Differences between the two coalition partners emerged last week over whether to move forward immediately with the legislative changes or wait to include them with other reforms to Spain’s penal code that the government expects to put forward in the coming months.
The proposed changes to laws governing sexual assault and rape include the elimination of the controversial concept of “sexual abuse” as a lesser charge, which in the past has resulted in some regional courts handing down lighter sentences for convictions on the lesser charge to defendants whose actions clearly constituted aggravated sexual assault and rape of their women victims.
Under the proposed reform, the notion of “sexual abuse” will no longer exist in Spanish law and all cases will now be considered as sexual assault. While the base sentence for sexual assault will be lessened, the new legislation will require harsher sentences for aggravated assault on any of various counts, including cases in which a woman has been drugged, has had her phone confiscated so that she cannot call for help, has been filmed while being assaulted or is the victim of gang rape.
The new legislation will also make clear that only “Yes” means a woman has given her consent to sexual intercourse and that a woman’s failure to specifically give verbal consent to her assailant will be considered as a denial of consent by the courts.

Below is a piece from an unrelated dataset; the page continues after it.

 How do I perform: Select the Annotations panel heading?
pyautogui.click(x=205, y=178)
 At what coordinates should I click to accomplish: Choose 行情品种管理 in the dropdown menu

The PSOE and Unidas Podemos were reportedly at odds over which ministry would be responsible for moving the legislation forward, with the Socialists wanting the PSOE-led Justice Ministry to bundle the changes within an overall package of amendments to the penal code that the government will propose in the coming months. Unidas Podemos was demanding that the changes to the law on sexual assault be put forward by the Equality Ministry, led by Unidas Podemos’ minister Irene Montero.
The coalition government’s communications office released a statement late Thursday seeking to downplay the dispute, saying the proposed legislation had complete consensus support within the government and that it will be put to Congress for consideration as planned prior to the 8th March original deadline.